• [The request] Pick up the passage on the search warrant for 80 Cavendish Road where it stops and carry it forward.

***** Selected passage

That Kyle Cater is an active member of the YMOB and is in regular contact with two of the Spryfield MOB’s street managers and enforcers, Jeremy LeBlanc and Shawn Shea;

 

That Kyle Cater has a firearm kept at his father’s residence for safe-keeping, and that the firearm has live ammunition in it or readily accessible for use with the firearm. (Cst. Mansvelt went on to say that “Both through the Authorization and my knowledge of recent shooting incidents that have taken place in the Halifax area I am aware that the Spryfield MOB is active in their attempts at controlling and dominating the illicit drug trade in the Spryfield area by using firearms and violence.”)

 

That it is reasonable to believe that Kyle Cater keeps ammunition for the firearm with the firearm;

 

That Paul Cater is an active participant in the possession and safe-keeping of the firearm and ammunition. (Cst. Mansvelt referenced the fact that Paul Cater lives at 80 Cavendish and “contacted Kyle Cater immediately upon realizing that the firearm had been misplaced.”)

[17]    As I will discuss, it is the calls of December 7 between Paul Cater and Kyle Cater and Kyle Cater and Torina Lewis that are really the heart of the application for the search warrant for 80 Cavendish Road.

          The Applicable Law

[18]    The authorizing Justice of the Peace granted the warrant to search 80 Cavendish Road on the basis that there were “reasonable grounds for believing that there are certain things to wit…firearm…ammunition which there are reasonable grounds to believe will afford evidence with respect to the commission of an offence against the Criminal Code of Canada that…Kyle Joseph Cater…and Paul Gary Cater…of 80 Cavendish Road, Halifax, Nova Scotia between the 6th day of December 2008 and the 13th day of January 2009…did possess a firearm without being the holder of a license under which they may possess it, contrary to section 91(1) of the Criminal Code of Canada, and that the Informant believes on reasonable grounds that the said things or some part of them are in the residence of Paul Cater situated at 80 Cavendish Road…”

**********
***** Information provided

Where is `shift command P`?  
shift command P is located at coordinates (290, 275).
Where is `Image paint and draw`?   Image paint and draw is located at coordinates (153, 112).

**********

• [The reply]
[19]    Section 487 of the Criminal Code is the authority for the 80 Cavendish search warrant.  In paraphrased form, it provides as follows:

487.(1) A justice who is satisfied by information on oath…that there are reasonable grounds to believe that there is in a building…

(a) anything on or in respect of which any offence against this Act or any other Act of Parliament has been or is suspected to have been committed,

(b) anything that there are reasonable grounds to believe will afford evidence with respect to the commission of an offence…against this Act or any other Act of Parliament,

(c) anything that there are reasonable grounds to believe is intended to be used for the purpose of committing any offence against the person for which a person may be arrested without warrant, or

(c.1) any offence-related property,

may at any time issue a warrant authorizing a peace officer…who is named in the warrant

(d) to search the building…for any such thing and to seize it…

[20]    A search warrant for a residence, authorized under section 487 of the Criminal Code, must conform to section 8 of the Charter. The settled law is that for a search to be reasonable under section 8 of the Charter, it must be: (1) authorized by law; (2) the law must be reasonable; and (3) the manner of the search must be reasonable. (R. v. Collins, [1987] 1 S.C.R. 265)

[21]    A search warrant is presumptively valid. The burden lies on the accused to displace this presumption. (R. v. Collins, [189] O.J. No. 488 (C.A.), page 9) The presumption of validity and the burden on the accused is acknowledged by Cater and Lewis.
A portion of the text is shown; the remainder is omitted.